Your task — Restate exactly, and only, the lines from the one with "Viewport: 1200px width, 630px" through the end of the data, with both of those end lines kept. Drop any pictures.
─── Data extracts ───
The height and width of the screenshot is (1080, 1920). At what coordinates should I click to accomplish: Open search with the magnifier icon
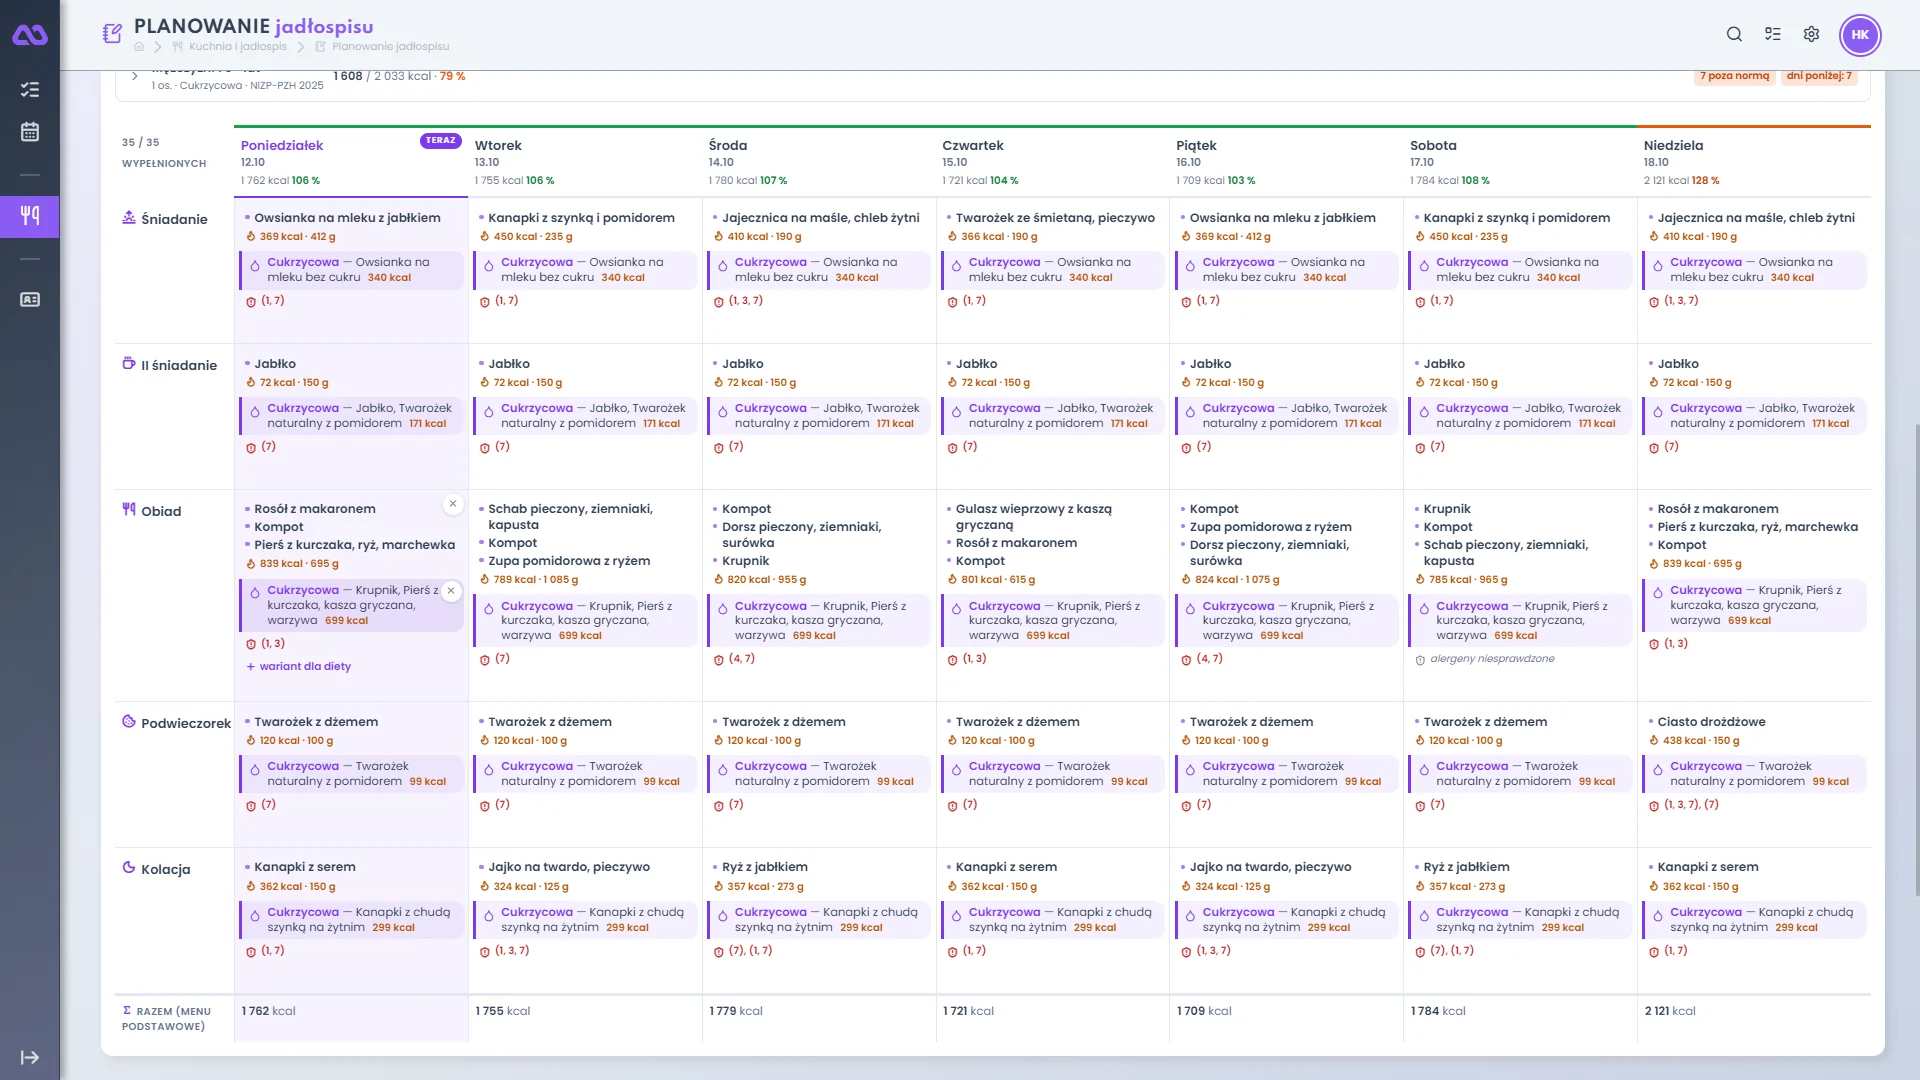1734,34
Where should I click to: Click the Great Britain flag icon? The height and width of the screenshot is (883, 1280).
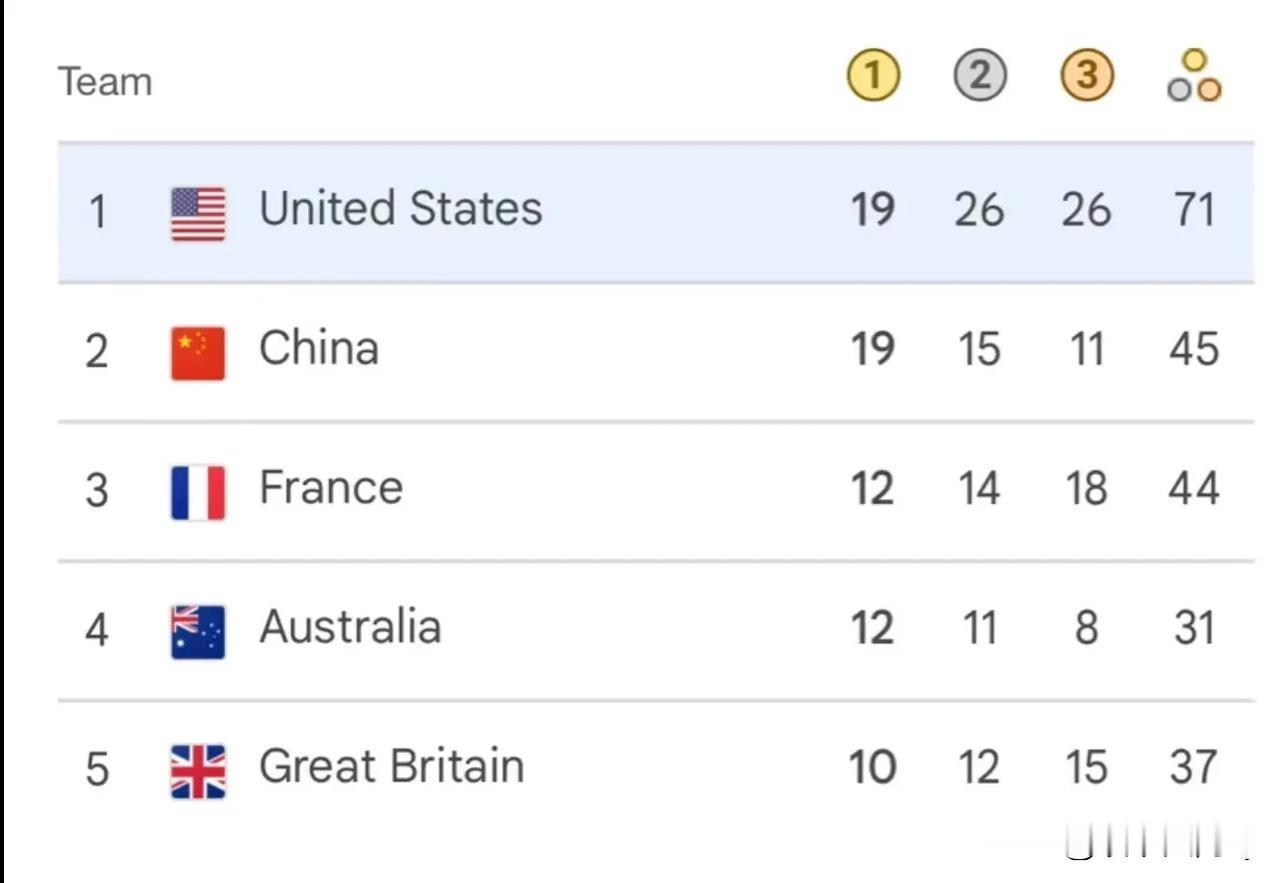coord(198,771)
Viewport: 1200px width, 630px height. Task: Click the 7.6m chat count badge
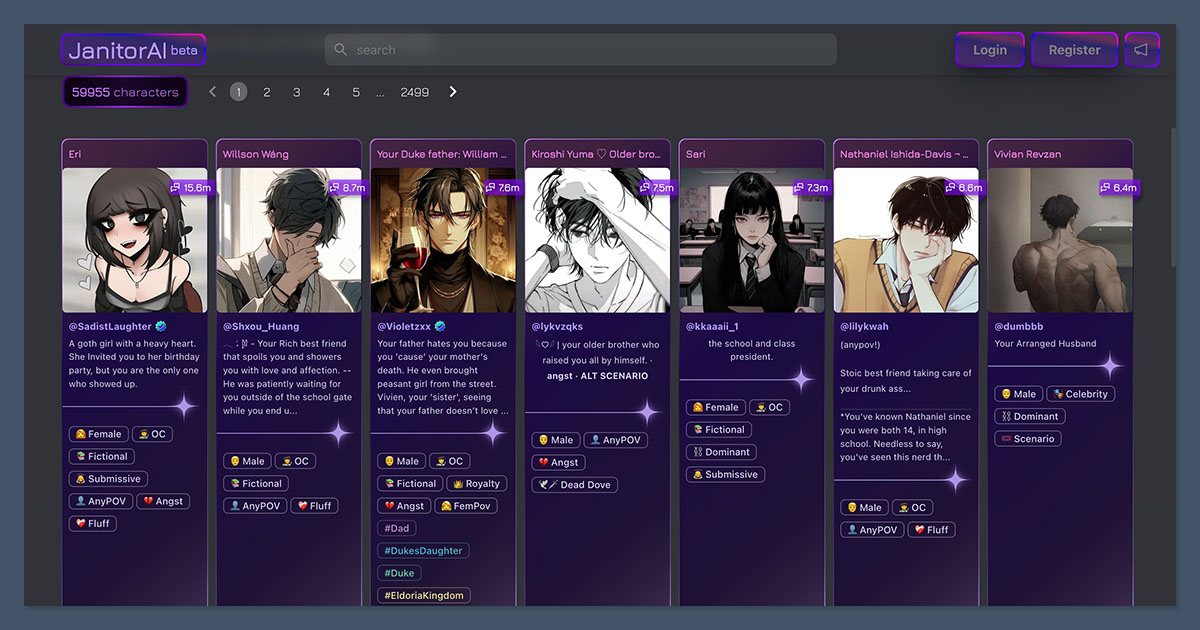[x=501, y=187]
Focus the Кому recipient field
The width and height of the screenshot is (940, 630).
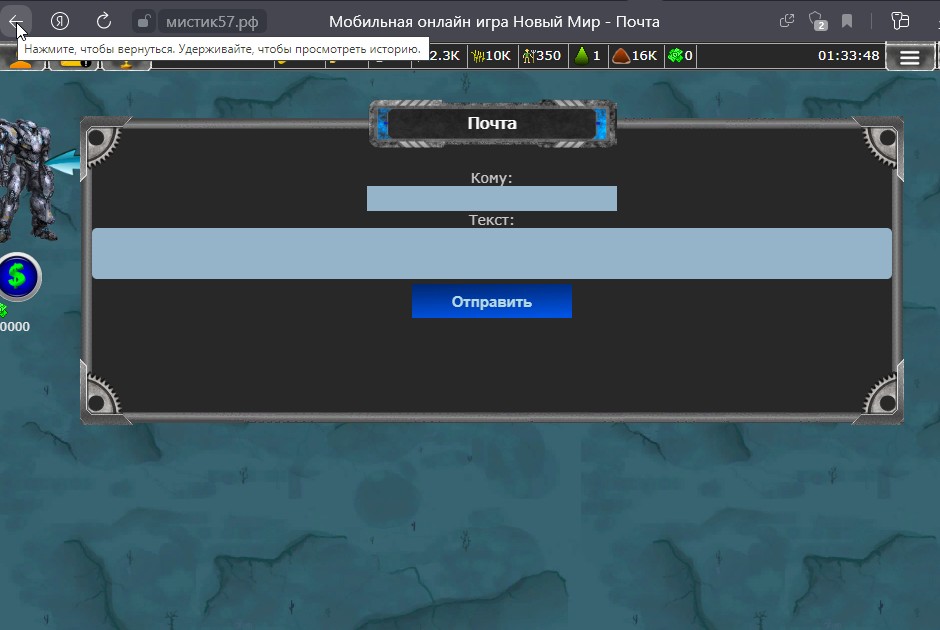pyautogui.click(x=491, y=198)
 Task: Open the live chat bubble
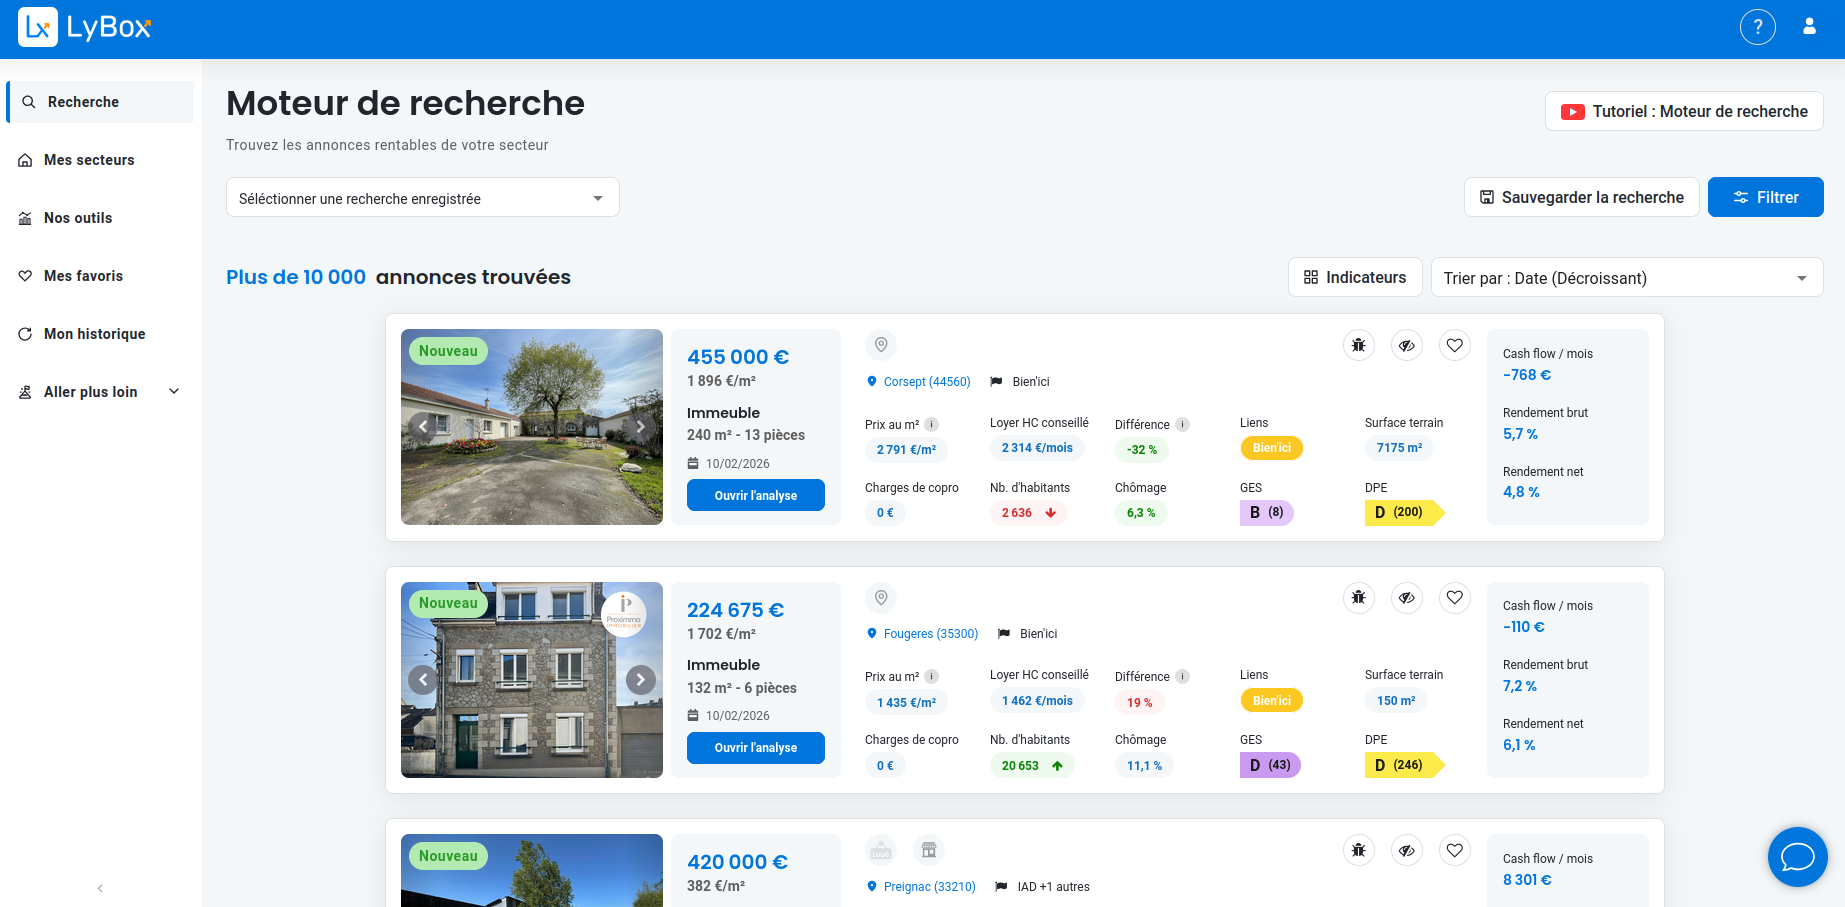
───
Output for this exercise —
Viewport: 1200px width, 630px height. Task: Click the 7.6m chat count badge
[x=501, y=187]
Focus the Кому recipient field
The width and height of the screenshot is (940, 630).
pyautogui.click(x=491, y=198)
 Task: Open the live chat bubble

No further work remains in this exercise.